- Problem details: First find the line containing "The width and" in the data, then set it down exactly along with every line after it, through the last.

- Extracted entries:
******

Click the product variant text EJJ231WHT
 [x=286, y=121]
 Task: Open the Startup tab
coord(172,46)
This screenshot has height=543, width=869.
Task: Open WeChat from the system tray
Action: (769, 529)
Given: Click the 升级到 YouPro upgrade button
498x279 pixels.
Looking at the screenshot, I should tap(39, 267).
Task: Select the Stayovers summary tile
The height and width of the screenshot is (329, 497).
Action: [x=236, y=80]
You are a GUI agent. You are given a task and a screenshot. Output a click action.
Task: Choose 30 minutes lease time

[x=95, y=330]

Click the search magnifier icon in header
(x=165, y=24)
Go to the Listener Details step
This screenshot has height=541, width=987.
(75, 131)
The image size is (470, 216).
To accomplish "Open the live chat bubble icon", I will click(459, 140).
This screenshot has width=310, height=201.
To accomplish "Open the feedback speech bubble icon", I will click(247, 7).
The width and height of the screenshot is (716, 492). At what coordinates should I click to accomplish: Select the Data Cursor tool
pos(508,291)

******

- Solution to this exercise:
The width and height of the screenshot is (716, 492). At what coordinates should I click to accomplish: Select the Data Cursor tool
pos(508,291)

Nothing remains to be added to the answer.